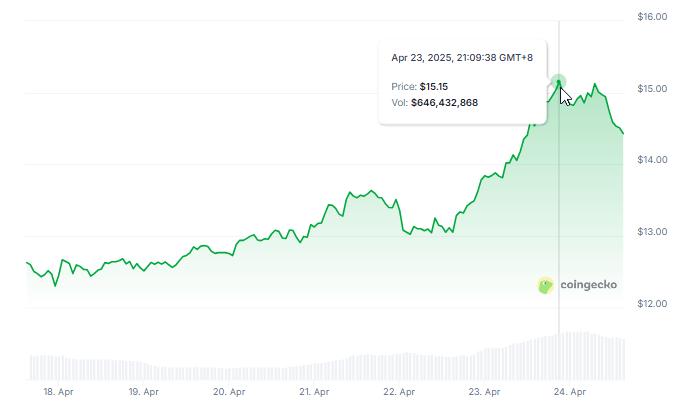The width and height of the screenshot is (698, 411).
Task: Select the 23. Apr date label
Action: pos(484,392)
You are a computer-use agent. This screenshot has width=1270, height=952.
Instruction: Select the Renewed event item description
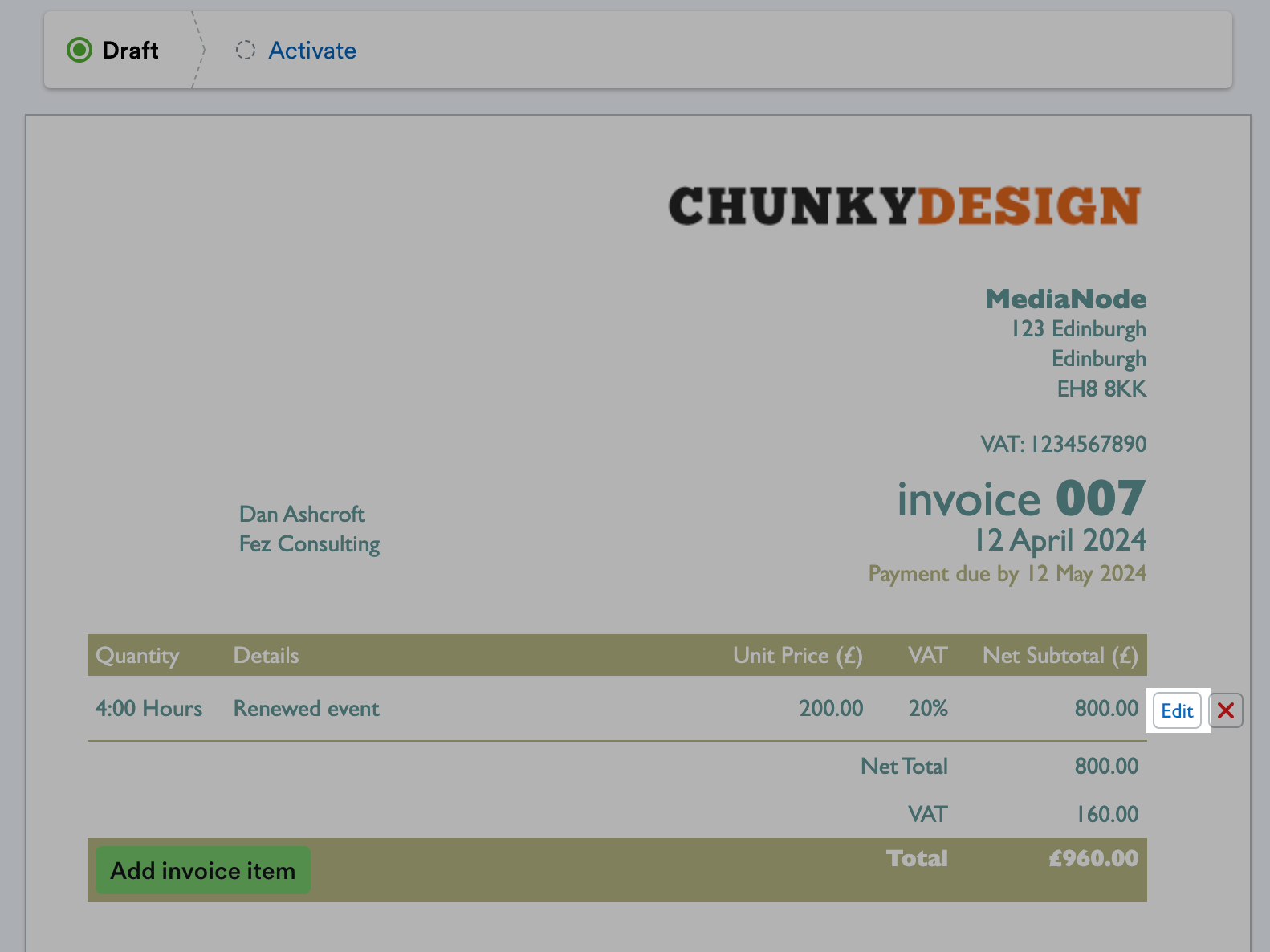[x=306, y=709]
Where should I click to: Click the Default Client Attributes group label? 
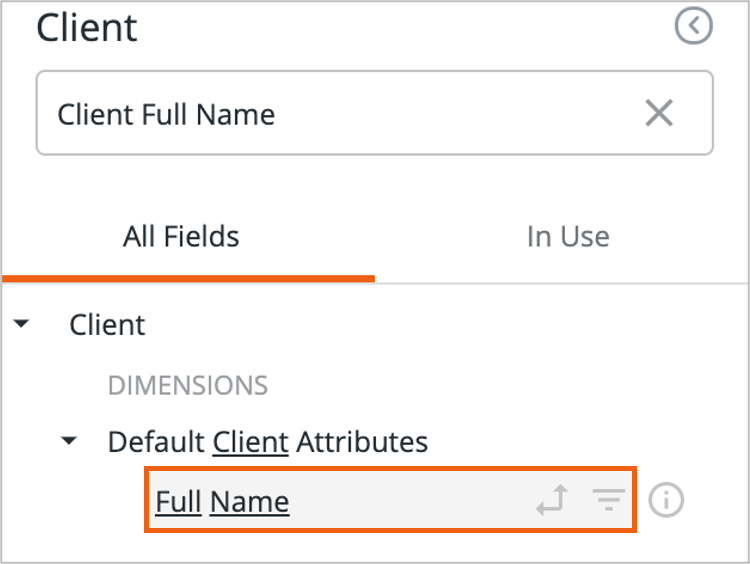tap(267, 441)
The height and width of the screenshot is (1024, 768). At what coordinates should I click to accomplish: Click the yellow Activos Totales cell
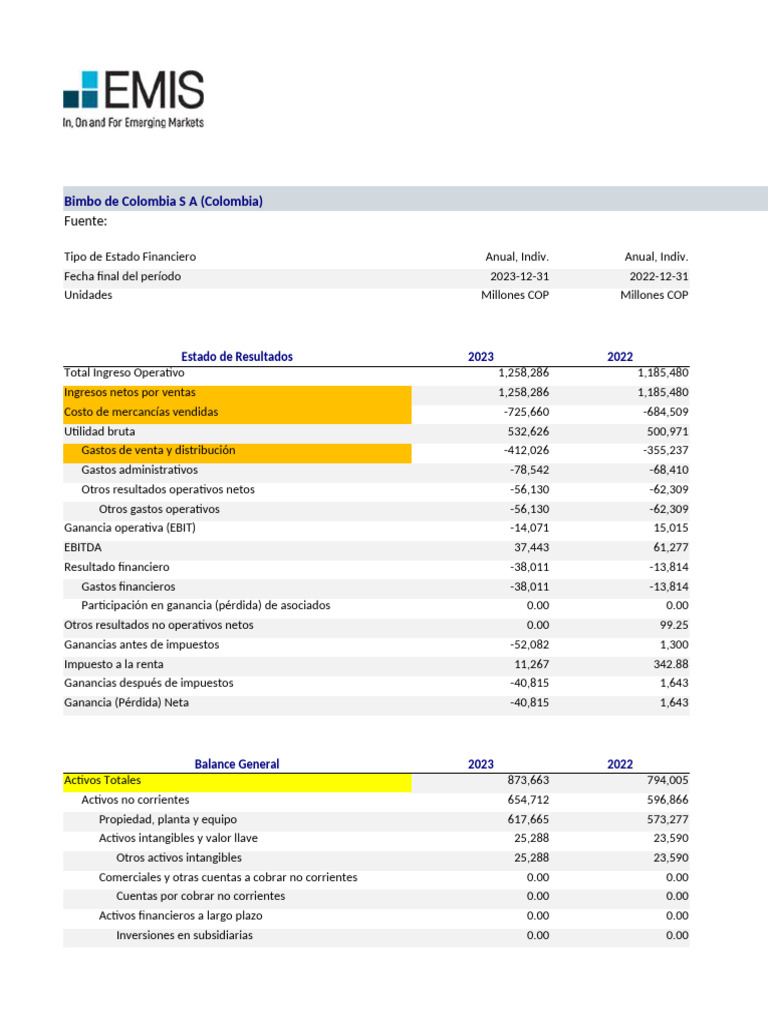click(237, 780)
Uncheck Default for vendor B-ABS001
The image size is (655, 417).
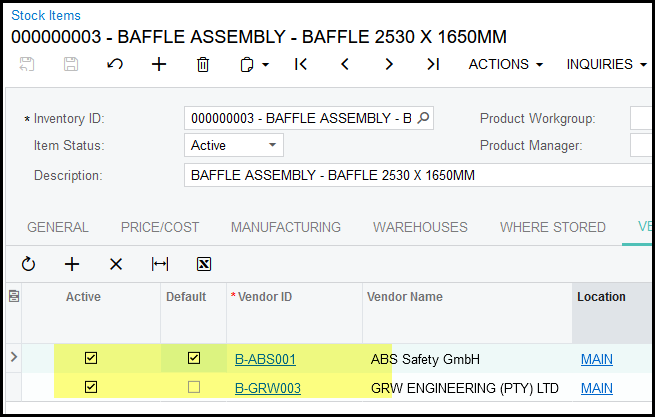tap(194, 358)
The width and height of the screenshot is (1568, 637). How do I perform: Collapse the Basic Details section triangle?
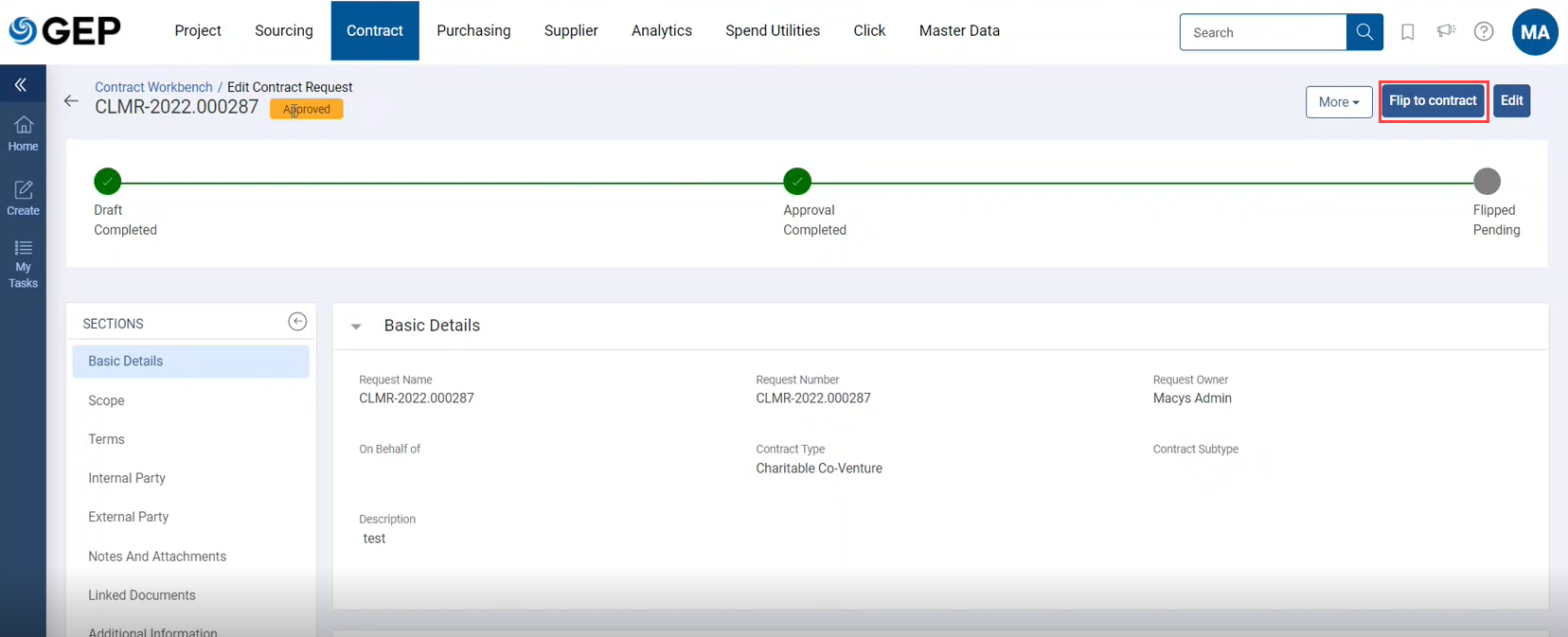pyautogui.click(x=356, y=327)
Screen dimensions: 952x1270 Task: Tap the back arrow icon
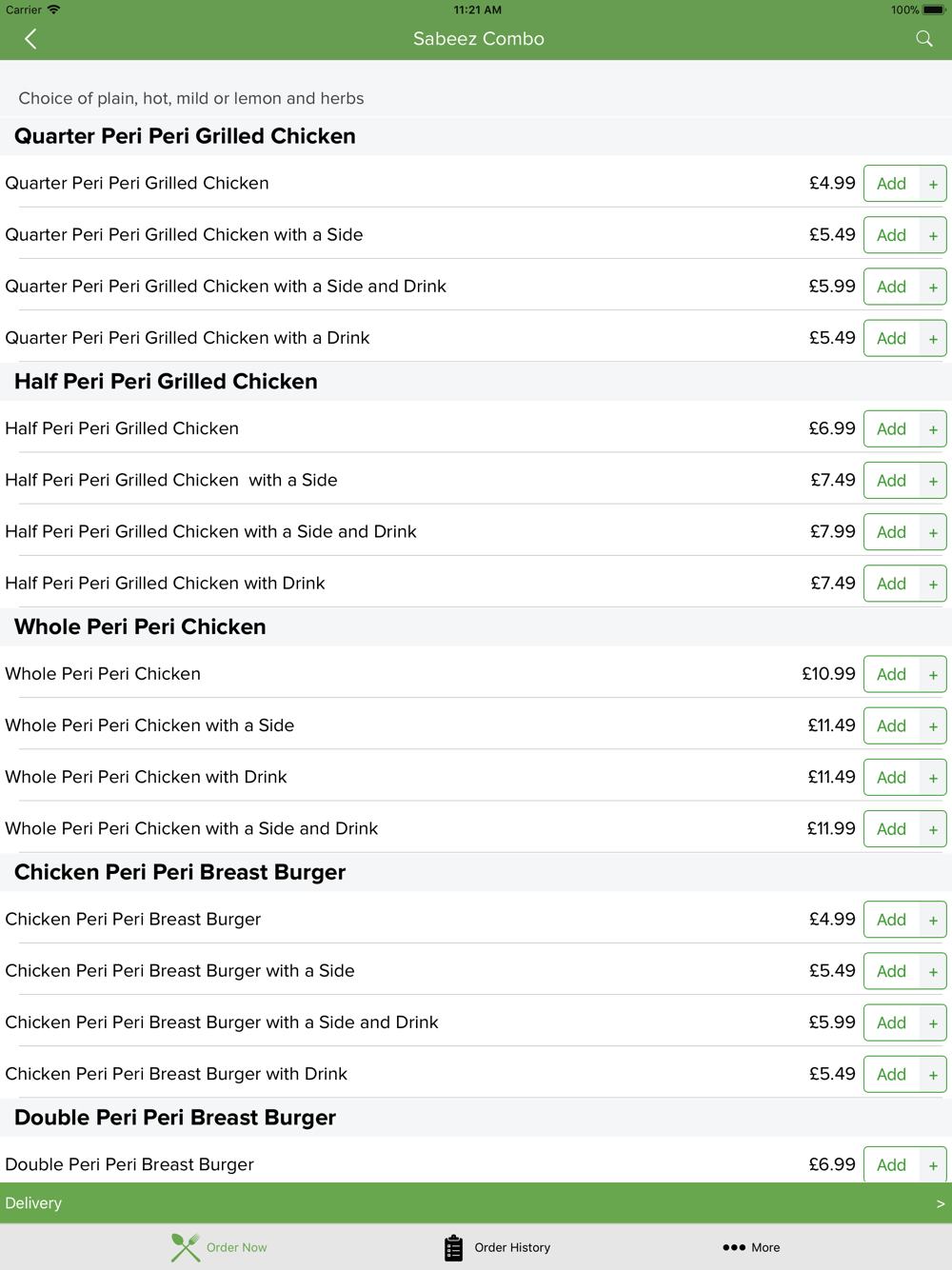[x=30, y=39]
|---|
Please restate exactly the lines from the one containing "Where should I" down to the end of the material, both ends kept, and do not include the pictures.

Where should I click to: Click the Default Client Attributes group label? 
tap(267, 441)
The height and width of the screenshot is (1024, 768). At what coordinates should I click to accomplish: Click the yellow Activos Totales cell
click(237, 780)
Uncheck Default for vendor B-ABS001
The image size is (655, 417).
tap(194, 358)
The width and height of the screenshot is (1568, 637). How do I perform: Collapse the Basic Details section triangle?
pyautogui.click(x=356, y=327)
Screen dimensions: 952x1270 Task: Tap the back arrow icon
[x=30, y=39]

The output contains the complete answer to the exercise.